When it comes to illegal drugs, Sir Richard Branson is absolutely right. The business tycoon – who is also a member of the Global Commission on Drug Policy – told MPs yesterday that prohibition has failed and that drug abuse should be treated as a health problem rather than a criminal issue. It can only be hoped that the Government is listening.

It is not that drugs are not a health risk: while some may be relatively benign in moderation, others are deleterious in even the smallest quantities. But banning them simply has not worked. The number of people taking drugs worldwide has remained stubbornly at around the 5 per cent mark for more than a decade, despite the vast sums of money poured into governments' efforts to control the problem.

In consumer countries, such as Britain, punitive laws have meant street drugs that are less pure and therefore more dangerous, increased levels of petty crime, even more over-crowded prisons, and – thanks to the 75,000 people charged with drug offences every year – an expanding class of criminals.

In countries that produce drugs, the impact is more pernicious still. Rather than cutting crime, prohibition has cultivated global gangsterism on an unprecedented scale, fostering a narco-industry worth more than $300bn a year and used to fund everything from illegal arms deals to human trafficking to war. In Afghanistan, for example, Taliban drug lords haveused opium to buy guns. Across Latin America, cartels are tearing societies apart. Nearly 13,000 people were killed in Mexico's drug wars alone in the first nine months of last year, a rate nearing one person every half an hour.
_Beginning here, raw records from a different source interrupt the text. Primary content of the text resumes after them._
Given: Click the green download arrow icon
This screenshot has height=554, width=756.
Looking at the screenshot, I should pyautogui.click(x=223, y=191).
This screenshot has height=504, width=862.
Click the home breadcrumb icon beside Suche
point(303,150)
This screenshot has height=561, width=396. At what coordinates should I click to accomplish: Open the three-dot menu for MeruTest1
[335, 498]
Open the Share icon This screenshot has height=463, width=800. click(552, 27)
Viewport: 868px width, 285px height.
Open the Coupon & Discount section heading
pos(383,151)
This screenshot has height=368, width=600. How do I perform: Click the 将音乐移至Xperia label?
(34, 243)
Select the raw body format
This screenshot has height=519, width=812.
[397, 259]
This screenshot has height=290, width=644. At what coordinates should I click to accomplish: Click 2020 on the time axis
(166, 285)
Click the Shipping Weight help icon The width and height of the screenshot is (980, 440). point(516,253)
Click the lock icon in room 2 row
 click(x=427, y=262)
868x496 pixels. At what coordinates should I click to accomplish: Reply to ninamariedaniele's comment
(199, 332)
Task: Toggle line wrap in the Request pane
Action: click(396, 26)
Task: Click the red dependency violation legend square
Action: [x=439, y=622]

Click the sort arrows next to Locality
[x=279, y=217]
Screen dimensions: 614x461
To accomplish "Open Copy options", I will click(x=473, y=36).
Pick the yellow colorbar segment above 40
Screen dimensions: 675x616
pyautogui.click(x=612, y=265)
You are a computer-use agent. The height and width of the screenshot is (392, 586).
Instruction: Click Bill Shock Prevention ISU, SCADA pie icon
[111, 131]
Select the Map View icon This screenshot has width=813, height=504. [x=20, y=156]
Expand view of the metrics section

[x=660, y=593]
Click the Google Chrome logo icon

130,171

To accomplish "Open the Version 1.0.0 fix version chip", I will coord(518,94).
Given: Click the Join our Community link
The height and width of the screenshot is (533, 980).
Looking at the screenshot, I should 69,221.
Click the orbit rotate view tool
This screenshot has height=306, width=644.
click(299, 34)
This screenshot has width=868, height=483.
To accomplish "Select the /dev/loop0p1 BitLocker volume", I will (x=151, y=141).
There is no perfect solution. The case for maintaining the status quo is, of course, that more people will take drugs if they become more freely available. But the link between heavy penalties and lower drug use is disputed. And evidence from countries like Portugal and Germany suggests that a more considered approach yields positive results. Indeed, it would be difficult to make matters worse. As Sir Richard so rightly says, it is time to be brave. Drugs should be decriminalised.